The PATh project offers technologies and services that enable researchers to harness through a single interface, and from the comfort of their “home directory”, computing capacity offered by a global and diverse collection of resources.

The OSG offers via the OSG Connect service researchers with an OSG account and an Access Point to the Open Science Pool, a globally deployed HTCondor pool. The capacity offered by this pool comes from more than 130 clusters that are part of the OSG compute federation, and make some of their capacity available to support Open Science. This includes clusters at campuses that are funded under the NSF CC* program.

The The HTCondor Software Suite (HTCSS) offers the technology for these access points that can be deployed and operated by individuals, science collaborations and campuses. Researchers can use such a private/local Access Point to harness the power of locally and remotely deployed HTCondor execution points. This includes institutional and national computing systems (like the Open Science Pool) as well as commercial clouds.

Below are some examples of how researchers enhanced their computational throughput by leveraging the “submit locally, run globally” capabilities offered by PATh Access Points.

AI-Driven Chemistry Dr. Roman Zubatyuk from the group of Prof. Olexandr Isayev at the Carnegie Mellon University chemistry department uses the access point provided by the OSG to develop a supervised machine learning method that more quickly predicts the chemical behavior of small molecules and potential drugs.
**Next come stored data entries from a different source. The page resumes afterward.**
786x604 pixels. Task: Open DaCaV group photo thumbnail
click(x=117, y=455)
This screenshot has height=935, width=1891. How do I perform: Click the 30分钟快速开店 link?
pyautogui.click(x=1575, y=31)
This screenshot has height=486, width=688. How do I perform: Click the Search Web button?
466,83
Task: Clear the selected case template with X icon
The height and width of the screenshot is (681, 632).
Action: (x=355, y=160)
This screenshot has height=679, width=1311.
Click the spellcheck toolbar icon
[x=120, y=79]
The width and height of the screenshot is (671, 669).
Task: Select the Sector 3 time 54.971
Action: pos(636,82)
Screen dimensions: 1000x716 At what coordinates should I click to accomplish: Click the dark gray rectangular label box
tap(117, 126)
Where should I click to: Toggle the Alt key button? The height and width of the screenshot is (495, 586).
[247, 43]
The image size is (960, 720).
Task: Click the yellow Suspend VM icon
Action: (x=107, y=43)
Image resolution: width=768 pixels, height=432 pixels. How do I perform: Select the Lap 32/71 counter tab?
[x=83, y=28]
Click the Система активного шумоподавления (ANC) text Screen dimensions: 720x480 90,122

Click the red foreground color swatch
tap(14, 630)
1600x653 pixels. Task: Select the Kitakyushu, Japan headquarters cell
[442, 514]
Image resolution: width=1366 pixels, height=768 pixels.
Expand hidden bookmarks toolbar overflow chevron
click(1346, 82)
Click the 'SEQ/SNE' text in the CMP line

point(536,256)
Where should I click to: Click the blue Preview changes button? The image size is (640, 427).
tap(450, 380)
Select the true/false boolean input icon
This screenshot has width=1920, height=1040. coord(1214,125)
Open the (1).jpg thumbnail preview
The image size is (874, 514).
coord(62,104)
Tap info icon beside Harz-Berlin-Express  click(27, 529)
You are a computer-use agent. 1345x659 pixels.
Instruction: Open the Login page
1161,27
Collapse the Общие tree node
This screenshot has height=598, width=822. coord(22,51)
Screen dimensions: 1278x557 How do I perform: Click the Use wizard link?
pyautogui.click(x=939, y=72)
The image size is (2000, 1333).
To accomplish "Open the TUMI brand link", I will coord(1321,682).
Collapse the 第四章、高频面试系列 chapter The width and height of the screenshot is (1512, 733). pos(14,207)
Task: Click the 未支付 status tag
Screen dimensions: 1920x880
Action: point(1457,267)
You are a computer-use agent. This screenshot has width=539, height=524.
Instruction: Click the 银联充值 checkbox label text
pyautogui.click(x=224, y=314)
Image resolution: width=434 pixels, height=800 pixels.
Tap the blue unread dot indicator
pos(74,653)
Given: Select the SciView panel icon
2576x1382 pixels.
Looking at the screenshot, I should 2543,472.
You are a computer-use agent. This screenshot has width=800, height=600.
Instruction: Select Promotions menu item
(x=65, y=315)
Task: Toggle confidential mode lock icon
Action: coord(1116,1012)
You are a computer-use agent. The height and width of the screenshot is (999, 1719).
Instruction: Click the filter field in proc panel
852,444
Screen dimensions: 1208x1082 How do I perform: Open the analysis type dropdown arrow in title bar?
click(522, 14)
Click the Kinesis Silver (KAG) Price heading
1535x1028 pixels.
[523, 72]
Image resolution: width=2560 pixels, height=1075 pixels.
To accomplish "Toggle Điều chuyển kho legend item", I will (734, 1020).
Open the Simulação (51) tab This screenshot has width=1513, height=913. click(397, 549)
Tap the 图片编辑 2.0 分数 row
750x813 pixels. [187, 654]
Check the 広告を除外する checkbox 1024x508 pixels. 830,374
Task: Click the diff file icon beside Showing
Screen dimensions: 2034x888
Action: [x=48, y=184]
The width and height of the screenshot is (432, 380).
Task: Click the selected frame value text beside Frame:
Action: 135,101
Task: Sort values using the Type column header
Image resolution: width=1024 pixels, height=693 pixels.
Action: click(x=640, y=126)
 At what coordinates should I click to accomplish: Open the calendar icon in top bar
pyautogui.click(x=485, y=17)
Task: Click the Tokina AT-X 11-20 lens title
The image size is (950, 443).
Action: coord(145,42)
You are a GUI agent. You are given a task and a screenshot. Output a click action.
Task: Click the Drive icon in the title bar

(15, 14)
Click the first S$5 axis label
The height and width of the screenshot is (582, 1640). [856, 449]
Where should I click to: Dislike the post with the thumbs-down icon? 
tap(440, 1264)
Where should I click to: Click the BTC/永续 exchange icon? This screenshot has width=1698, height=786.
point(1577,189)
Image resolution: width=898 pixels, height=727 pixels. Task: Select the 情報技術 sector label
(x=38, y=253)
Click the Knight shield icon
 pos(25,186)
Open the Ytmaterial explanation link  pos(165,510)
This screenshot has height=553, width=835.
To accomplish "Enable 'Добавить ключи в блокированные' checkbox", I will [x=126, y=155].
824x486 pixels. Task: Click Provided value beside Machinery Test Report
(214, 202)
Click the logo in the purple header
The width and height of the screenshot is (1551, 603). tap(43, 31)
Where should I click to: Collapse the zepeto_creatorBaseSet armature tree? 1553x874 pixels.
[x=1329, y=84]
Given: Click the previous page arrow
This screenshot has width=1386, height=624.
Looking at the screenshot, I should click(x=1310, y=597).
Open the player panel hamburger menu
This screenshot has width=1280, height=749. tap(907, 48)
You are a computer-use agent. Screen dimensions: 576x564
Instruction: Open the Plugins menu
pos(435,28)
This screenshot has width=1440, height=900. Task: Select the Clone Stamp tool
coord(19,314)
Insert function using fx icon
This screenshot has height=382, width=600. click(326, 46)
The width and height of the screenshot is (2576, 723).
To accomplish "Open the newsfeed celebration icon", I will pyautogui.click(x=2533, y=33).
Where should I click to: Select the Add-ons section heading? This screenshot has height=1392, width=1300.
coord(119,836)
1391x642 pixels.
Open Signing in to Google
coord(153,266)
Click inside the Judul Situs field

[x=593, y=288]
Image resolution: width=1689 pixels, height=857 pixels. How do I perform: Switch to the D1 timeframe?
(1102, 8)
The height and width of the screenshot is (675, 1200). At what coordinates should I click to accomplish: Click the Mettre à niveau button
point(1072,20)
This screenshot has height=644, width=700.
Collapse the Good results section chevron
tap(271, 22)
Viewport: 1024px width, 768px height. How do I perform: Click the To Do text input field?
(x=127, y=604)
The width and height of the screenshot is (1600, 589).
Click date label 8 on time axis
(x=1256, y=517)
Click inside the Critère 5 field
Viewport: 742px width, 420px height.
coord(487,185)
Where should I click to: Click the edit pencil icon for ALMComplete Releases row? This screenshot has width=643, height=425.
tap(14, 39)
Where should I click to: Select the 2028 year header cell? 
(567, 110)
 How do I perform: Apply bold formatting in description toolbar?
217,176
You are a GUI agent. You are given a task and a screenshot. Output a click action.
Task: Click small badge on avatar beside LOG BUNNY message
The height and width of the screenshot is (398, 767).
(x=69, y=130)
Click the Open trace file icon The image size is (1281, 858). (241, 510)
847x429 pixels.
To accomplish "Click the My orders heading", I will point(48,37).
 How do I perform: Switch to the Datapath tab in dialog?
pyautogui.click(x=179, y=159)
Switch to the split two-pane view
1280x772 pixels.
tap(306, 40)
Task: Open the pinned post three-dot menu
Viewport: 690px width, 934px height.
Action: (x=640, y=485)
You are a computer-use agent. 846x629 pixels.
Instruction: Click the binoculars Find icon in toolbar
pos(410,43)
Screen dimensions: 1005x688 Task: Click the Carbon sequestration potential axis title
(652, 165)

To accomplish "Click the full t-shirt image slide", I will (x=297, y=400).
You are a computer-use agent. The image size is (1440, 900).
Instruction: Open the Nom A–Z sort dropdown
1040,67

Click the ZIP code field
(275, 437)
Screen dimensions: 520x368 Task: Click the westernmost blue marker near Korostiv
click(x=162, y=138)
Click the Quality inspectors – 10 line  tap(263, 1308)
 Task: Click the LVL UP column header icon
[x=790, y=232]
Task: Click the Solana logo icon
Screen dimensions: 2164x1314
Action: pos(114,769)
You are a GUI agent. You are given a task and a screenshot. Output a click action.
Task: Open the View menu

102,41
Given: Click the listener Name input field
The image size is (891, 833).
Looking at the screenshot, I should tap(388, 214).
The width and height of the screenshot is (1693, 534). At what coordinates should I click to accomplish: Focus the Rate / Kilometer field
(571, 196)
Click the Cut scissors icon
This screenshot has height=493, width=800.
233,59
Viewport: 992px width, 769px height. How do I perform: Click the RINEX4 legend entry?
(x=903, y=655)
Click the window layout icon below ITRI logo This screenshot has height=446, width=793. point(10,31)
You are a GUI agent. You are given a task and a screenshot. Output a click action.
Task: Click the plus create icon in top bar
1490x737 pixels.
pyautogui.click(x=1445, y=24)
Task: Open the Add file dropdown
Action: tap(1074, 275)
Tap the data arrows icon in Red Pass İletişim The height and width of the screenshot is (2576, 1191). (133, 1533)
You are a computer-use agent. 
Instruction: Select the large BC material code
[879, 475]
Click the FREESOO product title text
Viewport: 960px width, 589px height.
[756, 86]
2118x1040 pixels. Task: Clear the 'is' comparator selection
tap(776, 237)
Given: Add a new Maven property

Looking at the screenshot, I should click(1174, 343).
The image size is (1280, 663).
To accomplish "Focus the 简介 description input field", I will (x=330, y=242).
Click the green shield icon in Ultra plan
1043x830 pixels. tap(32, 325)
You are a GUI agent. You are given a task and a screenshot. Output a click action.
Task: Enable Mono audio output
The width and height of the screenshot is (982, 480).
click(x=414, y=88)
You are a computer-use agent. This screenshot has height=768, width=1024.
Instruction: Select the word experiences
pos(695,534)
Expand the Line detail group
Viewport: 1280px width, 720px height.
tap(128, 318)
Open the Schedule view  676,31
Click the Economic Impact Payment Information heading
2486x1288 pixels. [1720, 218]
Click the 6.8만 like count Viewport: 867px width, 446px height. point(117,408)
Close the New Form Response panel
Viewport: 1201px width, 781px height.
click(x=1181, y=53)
Via this single access point, he is able to deploy workers globally in support of a high-throughput “Manager-worker” application. Roman reported about his OSG experience in a presentation delivered at the 2020 HTCondor Week workshop.

Astrophysics The IceCube collaboration has operated an HTCSS access point at the Wisconsin IceCube Particle Astrophysics Center for several years. It was used to access GPU capacity offered by the OSG compute federation that includes more than 20 sites of the Pacific Research Platform (PRP). As part of an NSF EAGER project, a team led by OSG Executive Director Frank Wuerthwein and Developer Igor Sfiligoi from the SDSC used this access point to study large-scale bursting of IceCube simulations on resources acquired from commercial cloud. In 2019, the team demonstrated a burst at the Supercomputing 19 conference that harnessed the capacity of 51K GPUs from three cloud providers and scattered across 26 cloud regions, a feat recognized as “the largest cloud simulation in history” in a keynote presentation at the conference.

Bat Genomics Dr. Ariadna Morales, used the Access Point recently deployed at the American Museum of Natural History (AMNH) to harness the capacity of local and OSG capacity in support of her work to analyze the whole genome data of 20 bats. Ariadna, a postdoc at the AMNH, used the local Access Point to run 80K compute jobs in one year. More details of her experience and other AMNH researchers can be found in the AMNH presentation at the 2020 OSG All Hands Meeting.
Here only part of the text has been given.